Lee, who had the top free skate, became the second South Korean to win a world medal in any discipline after six-time medalist Yuna Kim.

Hendrickx followed her silver from last year, when she became the first Belgian women’s singles skater to win a world medal.

FIGURE SKATING WORLDS: Results | Broadcast Schedule

Levito, last year’s world junior champion, had a chance to become the youngest senior world medalist since 2014.

After a solid short program, she fell on her opening triple Lutz in the free skate and left points on the table by performing two jump combinations rather than three. The Lutz was planned to be the first half of a combination with a triple loop.

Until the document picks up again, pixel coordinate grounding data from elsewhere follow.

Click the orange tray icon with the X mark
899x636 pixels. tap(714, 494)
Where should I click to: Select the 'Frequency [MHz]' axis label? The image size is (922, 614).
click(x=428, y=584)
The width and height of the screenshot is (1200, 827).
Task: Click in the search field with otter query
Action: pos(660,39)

“I am severely disappointed because I’ve been nailing my Lutz-loop for a really long time, and this is the first time I’ve messed it up in a while, and of course it had to be when it actually counted,” Levito said, according to the ISU. “But I’m pretty happy with myself for just trying to move past it and focusing on making the most out of the rest of the program.”

Levito entered worlds ranked fourth in the field by best score this season. She matched the best finish for a U.S. woman in her senior global championships debut (Olympics and worlds) since Tonya Harding and Nancy Kerrigan took silver and bronze at the 1991 Worlds. Sasha Cohen, to whom Levito is often compared, also placed fourth in her Olympic and world debuts in 2002.

“I feel very proud for myself and grateful for my coaching team for helping me get this far so far in my skating career, and I’m just very proud to be where I am,” Levito said on USA Network.

American Amber Glenn was 12th in her world debut. Two-time U.S. champion Bradie Tennell was 15th. They had been 10th and eighth, respectively, in the short program.

The U.S. qualified two women’s spots for next year’s worlds rather than the maximum three because the top two Americans’ results added up to more than 13 (Levito’s fourth plus Glenn’s 12th equaled 16). The U.S. was in position to qualify three spots after the short program.

Glenn said after the short program that she had a very difficult two weeks before worlds, including “out-of-nowhere accidents and coincidences that could have prevented me from being here,” and boot problems that affected her triple Axel. She attempted a triple Axel in the free skate, spinning out of an under-rotated, two-footed landing.

Tennell, who went 19 months between competitions due to foot and ankle injuries in 2021 and 2022, had several jumping errors in the free skate.

“This season has been like one thing after another,” said the 25-year-old Tennell, who plans to compete through the 2026 Winter Games. “I’m really excited to get back and work on some stuff for the new season.”

Earlier, Americans Madison Chock and Evan Bates topped the rhythm dance, starting their bid for a first world title in their 12th season together and after three prior world silver or bronze medals.

“We skated as best we possibly could today,” Bates said, according to the ISU, after they tallied the world’s top score this season.

Meryl Davis and Charlie White are the lone U.S. ice dancers to win a world title, doing so in 2011 and 2013.

Worlds continue Friday night (U.S. time) with the free dance, followed Saturday morning with the men’s free skate, live on Peacock and USA Network.